Macrophages are immune system cells present in nearly all tissues. They act both as sentinels preventing microbial invasion and as housekeeping cells participating in the removal of tissue debris and in the maintenance of tissue integrity in spite of occasional damage. Macrophages display a striking heterogeneity (commonly referred to as plasticity) that reflects the impact on their activity and functions of distinct micro-environmental signals provided by individual tissues, as well as by microbes and endogenous stress signals. Abnormal activation of a subset of macrophage gene expression programs underlies some common inflammatory diseases such as Rheumatoid Arthritis (RA) and Inflammatory Bowel Disease (IBD).
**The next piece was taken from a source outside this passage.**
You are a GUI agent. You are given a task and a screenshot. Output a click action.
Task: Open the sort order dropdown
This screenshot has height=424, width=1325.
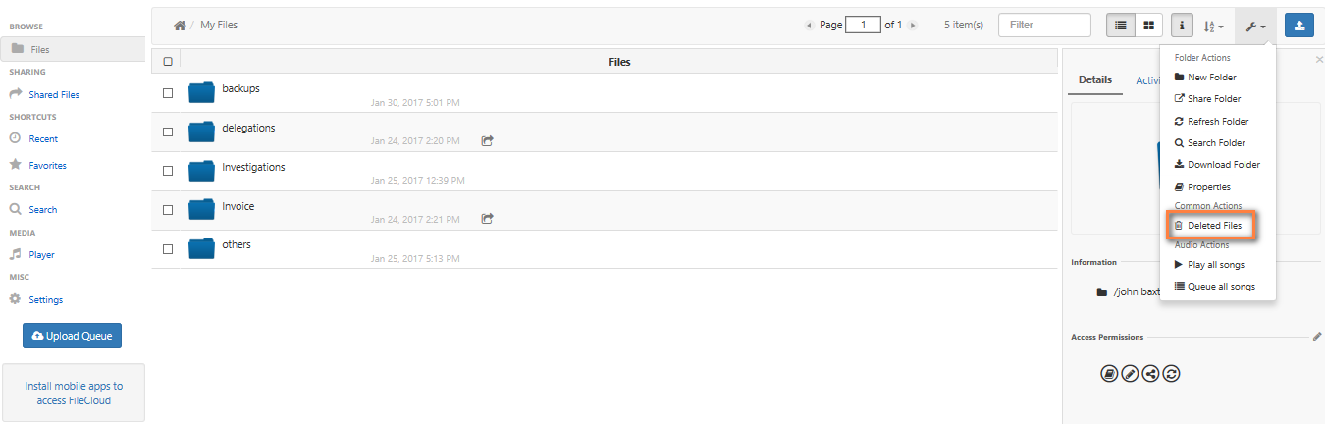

Moreover, tumor-associated macrophages modulate several tumor properties and behaviors, including tumor progression and response to some therapies.The molecular roots of macrophage plasticity reside in the activation of distinct sets of genes that specify discrete functional programs required to cope with different environmental conditions, particularly those associated with an incumbent microbial danger. In turn, the activation or repression of such gene expression programs depend on a very complex set of regulatory elements scattered in our genomes and controlled by regulatory proteins (transcription factors) directly or indirectly sensitive to environmental changes. This project aimed at determining the molecular mechanisms that control macrophage function and specifically the activation of distinct gene expression programs enabling effective responses to environmental changes in physiology and disease. The studies we completed have allowed understanding the mechanisms that control the usage of the genomic regulatory information required to activate and modulate such programs. Using a combination of genomic approaches we obtained a high-resolution, mechanistic view of the essential players controlling transcriptional changes associated with macrophage differentiation and responses to stimuli. A detailed knowledge of these mechanisms will be crucial for a complete understanding of macrophage biology and for the design of pharmacological modulator of macrophage function.